Whatever the records hold, copy it exactly and completely.
····················
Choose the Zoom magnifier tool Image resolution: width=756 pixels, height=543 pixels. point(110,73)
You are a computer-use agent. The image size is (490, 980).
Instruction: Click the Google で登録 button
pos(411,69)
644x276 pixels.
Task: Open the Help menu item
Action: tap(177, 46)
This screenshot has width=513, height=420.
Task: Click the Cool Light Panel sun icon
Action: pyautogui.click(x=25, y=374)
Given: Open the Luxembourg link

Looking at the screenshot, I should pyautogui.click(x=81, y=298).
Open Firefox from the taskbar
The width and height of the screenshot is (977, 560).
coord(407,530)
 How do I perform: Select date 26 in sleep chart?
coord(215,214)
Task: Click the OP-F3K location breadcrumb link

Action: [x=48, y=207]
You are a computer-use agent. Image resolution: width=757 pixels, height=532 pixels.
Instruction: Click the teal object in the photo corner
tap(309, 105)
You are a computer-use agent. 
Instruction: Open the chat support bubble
····················
> [Solution to this task]:
Choose the Zoom magnifier tool Image resolution: width=756 pixels, height=543 pixels. point(110,73)
You are a computer-use agent. The image size is (490, 980).
Instruction: Click the Google で登録 button
pos(411,69)
644x276 pixels.
Task: Open the Help menu item
Action: tap(177, 46)
This screenshot has width=513, height=420.
Task: Click the Cool Light Panel sun icon
Action: pyautogui.click(x=25, y=374)
Given: Open the Luxembourg link

Looking at the screenshot, I should pyautogui.click(x=81, y=298).
Open Firefox from the taskbar
The width and height of the screenshot is (977, 560).
coord(407,530)
 How do I perform: Select date 26 in sleep chart?
coord(215,214)
Task: Click the OP-F3K location breadcrumb link

Action: [x=48, y=207]
You are a computer-use agent. Image resolution: width=757 pixels, height=532 pixels.
Instruction: Click the teal object in the photo corner
tap(309, 105)
You are a computer-use agent. 
Instruction: Open the chat support bubble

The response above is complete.